抵当権とは、債務者又は第三者が所有している不動産について、その占有(所有権)を設定者(所有者)のものと認めながらも、債務の履行がない場合には、その目的不動産から優先弁済をうけることができる担保権です。
例えば、金銭消費貸借契約時に債務者となる人の経済的な環境や先行きに対するあらゆる状況を勘案し必要と認めた場合、万が一に備えて、「金銭消費貸借兼抵当権抵当権設定契約書」を作成します。
不動産を目的とする約定担保権には、不動産質権、譲渡担保権、仮登記担保権などがあります。これら担保権が最も多く利用されているようです。これら担保権は、不動産のほかにも自動車など登記・登録のできるものには、設定できる場合があります。

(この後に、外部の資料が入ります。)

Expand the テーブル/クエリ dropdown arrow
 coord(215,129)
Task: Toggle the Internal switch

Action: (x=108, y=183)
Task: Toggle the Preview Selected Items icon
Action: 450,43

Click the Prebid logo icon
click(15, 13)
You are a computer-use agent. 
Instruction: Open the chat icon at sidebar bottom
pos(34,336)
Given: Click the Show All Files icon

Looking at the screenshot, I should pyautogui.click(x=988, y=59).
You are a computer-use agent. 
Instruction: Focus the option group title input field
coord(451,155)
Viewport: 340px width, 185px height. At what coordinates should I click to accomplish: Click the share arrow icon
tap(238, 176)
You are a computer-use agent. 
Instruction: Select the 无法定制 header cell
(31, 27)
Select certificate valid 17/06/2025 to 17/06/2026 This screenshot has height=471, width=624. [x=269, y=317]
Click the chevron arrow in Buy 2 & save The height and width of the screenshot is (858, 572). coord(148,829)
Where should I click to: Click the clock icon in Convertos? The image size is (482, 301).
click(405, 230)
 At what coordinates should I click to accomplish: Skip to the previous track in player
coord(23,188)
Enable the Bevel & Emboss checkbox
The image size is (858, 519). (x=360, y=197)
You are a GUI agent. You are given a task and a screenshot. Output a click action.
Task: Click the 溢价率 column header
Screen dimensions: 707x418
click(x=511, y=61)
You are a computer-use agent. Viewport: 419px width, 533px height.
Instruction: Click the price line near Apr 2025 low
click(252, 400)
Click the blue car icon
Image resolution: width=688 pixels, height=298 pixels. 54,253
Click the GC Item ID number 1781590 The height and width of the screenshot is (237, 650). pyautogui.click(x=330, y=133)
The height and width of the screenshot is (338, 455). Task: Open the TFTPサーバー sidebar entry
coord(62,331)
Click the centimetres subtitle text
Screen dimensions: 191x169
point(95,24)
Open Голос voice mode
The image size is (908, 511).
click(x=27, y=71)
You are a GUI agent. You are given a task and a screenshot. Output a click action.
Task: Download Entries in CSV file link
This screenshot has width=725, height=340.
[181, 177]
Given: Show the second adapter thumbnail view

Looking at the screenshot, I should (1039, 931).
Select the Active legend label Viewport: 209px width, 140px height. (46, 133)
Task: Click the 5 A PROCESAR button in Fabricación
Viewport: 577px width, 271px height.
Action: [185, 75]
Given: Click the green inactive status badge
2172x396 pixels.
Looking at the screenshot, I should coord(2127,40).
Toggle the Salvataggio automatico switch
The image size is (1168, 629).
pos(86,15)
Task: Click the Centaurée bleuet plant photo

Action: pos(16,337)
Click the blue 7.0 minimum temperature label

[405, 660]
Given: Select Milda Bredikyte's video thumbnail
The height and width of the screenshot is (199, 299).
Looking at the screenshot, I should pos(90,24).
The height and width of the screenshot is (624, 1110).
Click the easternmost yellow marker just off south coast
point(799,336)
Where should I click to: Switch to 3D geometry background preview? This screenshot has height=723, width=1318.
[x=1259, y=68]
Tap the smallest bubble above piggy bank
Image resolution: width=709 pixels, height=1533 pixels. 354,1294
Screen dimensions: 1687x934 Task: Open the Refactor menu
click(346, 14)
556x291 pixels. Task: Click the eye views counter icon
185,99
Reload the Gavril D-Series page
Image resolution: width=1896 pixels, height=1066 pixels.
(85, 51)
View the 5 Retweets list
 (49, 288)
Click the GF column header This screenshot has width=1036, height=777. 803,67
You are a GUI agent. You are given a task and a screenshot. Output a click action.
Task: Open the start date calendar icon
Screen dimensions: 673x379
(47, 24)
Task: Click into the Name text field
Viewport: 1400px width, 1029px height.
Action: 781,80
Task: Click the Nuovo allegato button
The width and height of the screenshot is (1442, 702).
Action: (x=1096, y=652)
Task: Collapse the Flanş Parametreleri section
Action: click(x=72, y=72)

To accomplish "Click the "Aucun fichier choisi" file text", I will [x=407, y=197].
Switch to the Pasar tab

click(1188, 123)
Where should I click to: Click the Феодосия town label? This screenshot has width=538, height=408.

また、抵当権は、普通抵当権と根抵当権に大きく分けることが出来ます。根抵当権は、継続的な取引により発生する債権担保のために利用されます。従って、商売を営んでいる方は、当座貸し越しや手形・小切手の決済のために設定されているようです。
抵当権の効力の及ぶ範囲については、抵当権の効力は、目的不動産の付加一体物に及びます。例えば、土地(庭)に置いてある庭石、灯篭などは、この付加一体物に含まれます。
なお、抵当権については、設定契約を締結して、その登記をしてしまえば、後はその契約し基づいて実行する事ができます。従って、公正証書にするメリットは、余りないのが実情です。実際、抵当権設定契約書を公正証書で作成する例は、ほとんどないようです。